Comparison of different optical models of graphene for the analysis of graphene-attached microfibers and D-shaped fibers

Abstract

We analyze the modal properties of various graphene-attached microfibers and D-shaped fibers with three optical models of graphene: the interface model, the isotropic model, and the anisotropic model, where the interface model serves as the benchmark. In the interface model, the graphene film is treated as a conductive boundary with no thickness, while, in the isotropic/anisotropic model, the graphene film is treated as an isotropic/anisotropic thin film with a finite thickness. We study, in particular, a microfiber placed on a flat graphene film, a graphene-wrapped microfiber, and a graphene-covered D-shaped fiber.
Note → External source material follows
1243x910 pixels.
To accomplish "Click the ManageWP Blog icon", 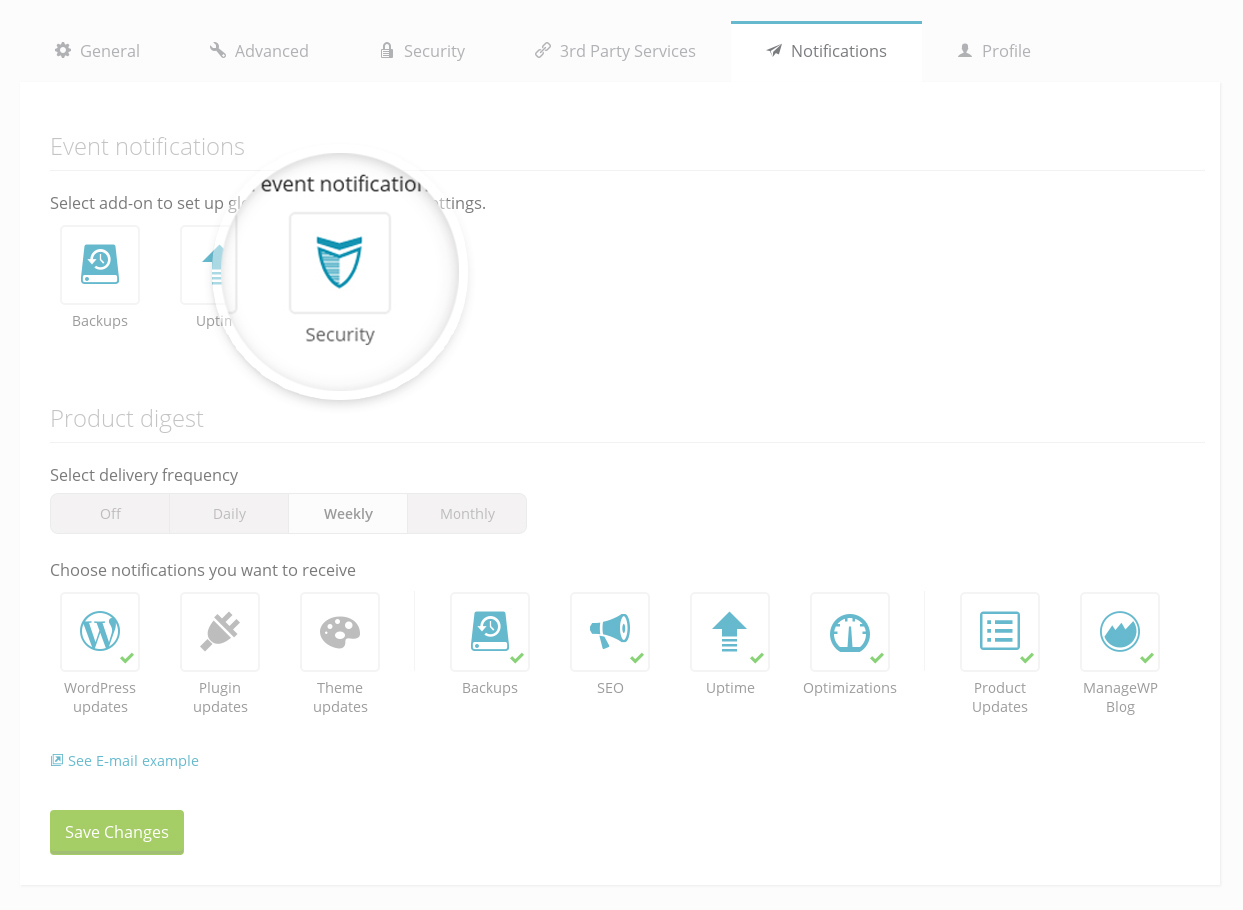I will pyautogui.click(x=1120, y=632).
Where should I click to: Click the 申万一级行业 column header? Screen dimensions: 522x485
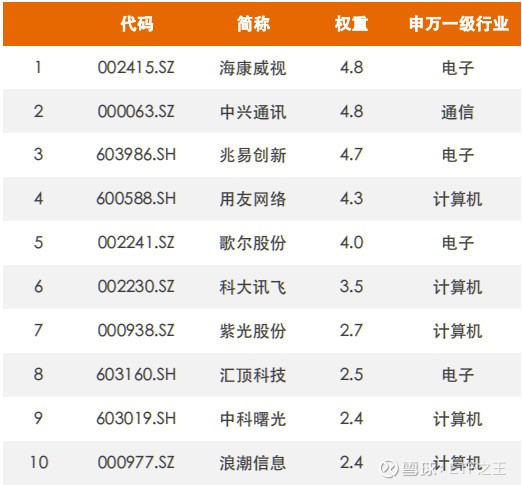coord(458,24)
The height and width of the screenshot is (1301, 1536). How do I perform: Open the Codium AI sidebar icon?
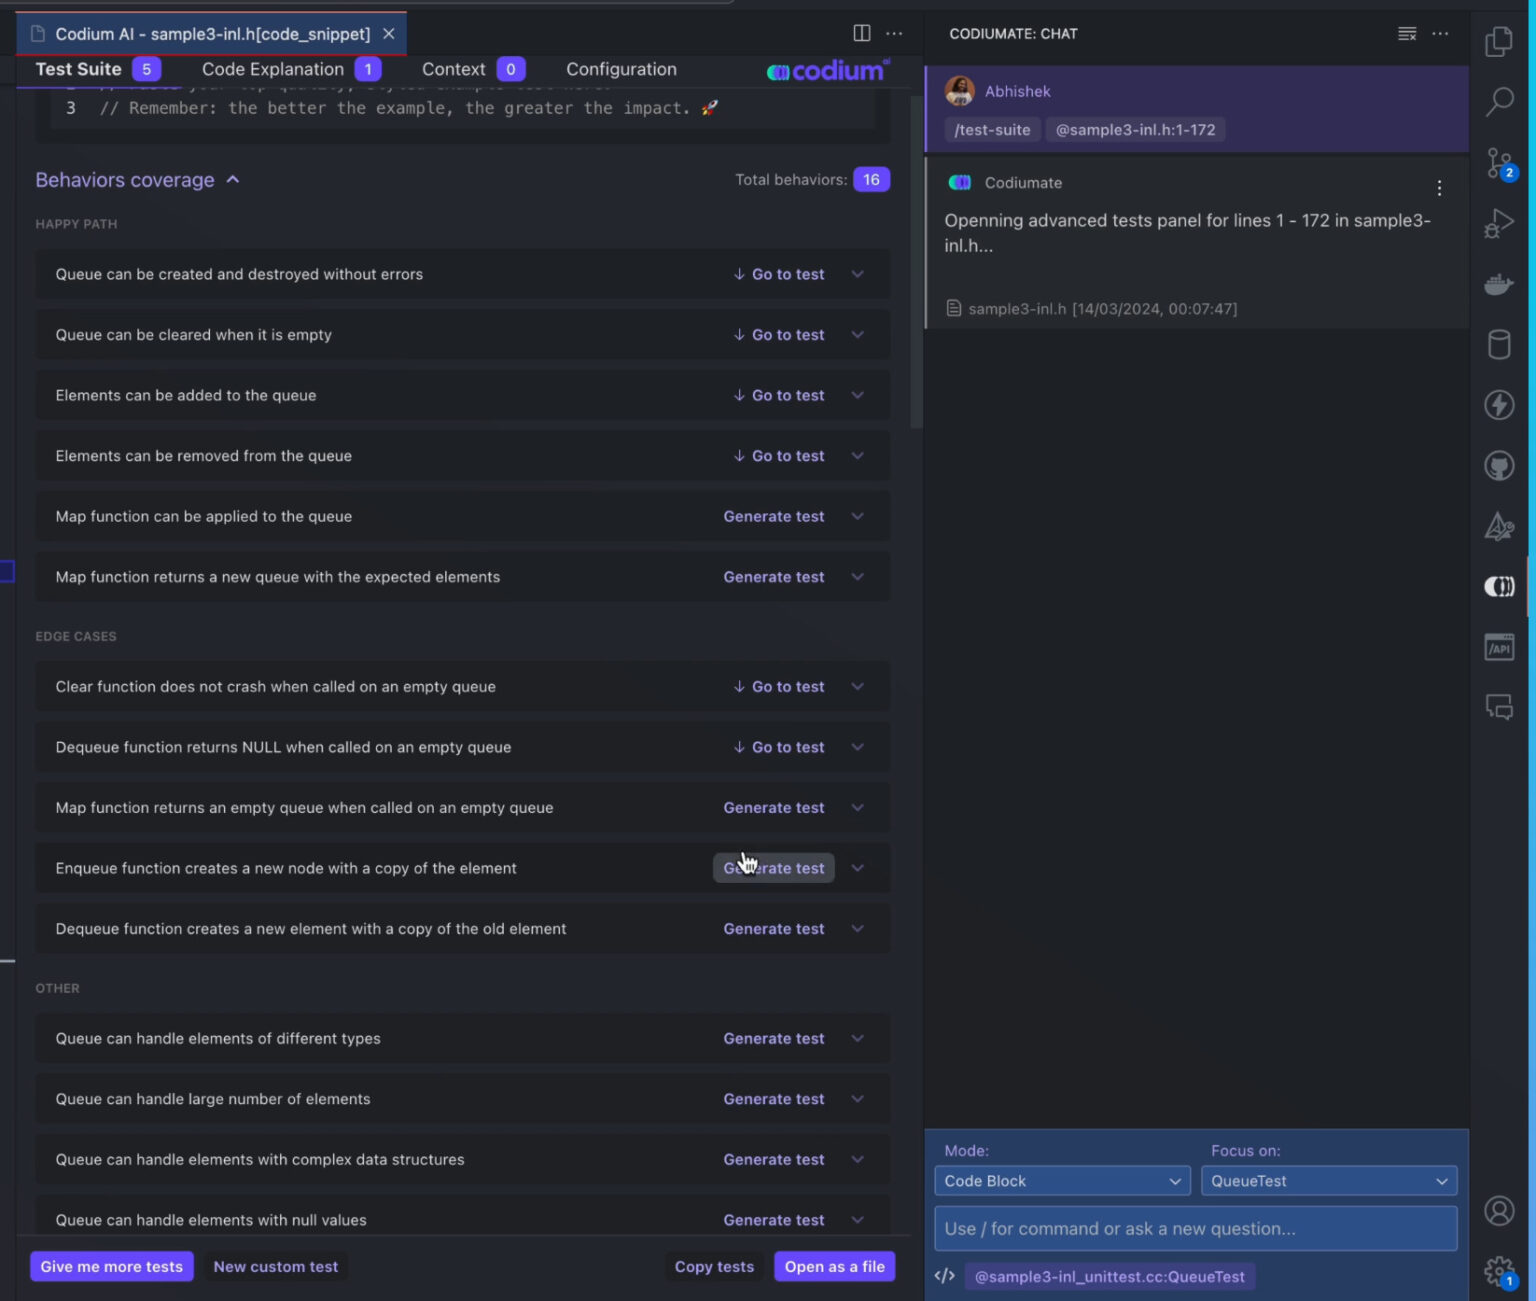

Our numerical results show that the anisotropic model generates accurate results and its accuracy is relatively insensitive to the graphene thickness assumed, while the isotropic model can significantly overestimate the graphene-induced modal losses unless the graphene thickness assumed is sufficiently small. Our study clarifies the accuracies of different models for the analysis of graphene-attached fiber structures and provides an evaluation of the effect of the assumed graphene thickness on the accuracy of the widely used isotropic model. Our study also confirms that the interface model is both accurate and computationally efficient and is the preferred model for the analysis of graphene-attached fiber structures.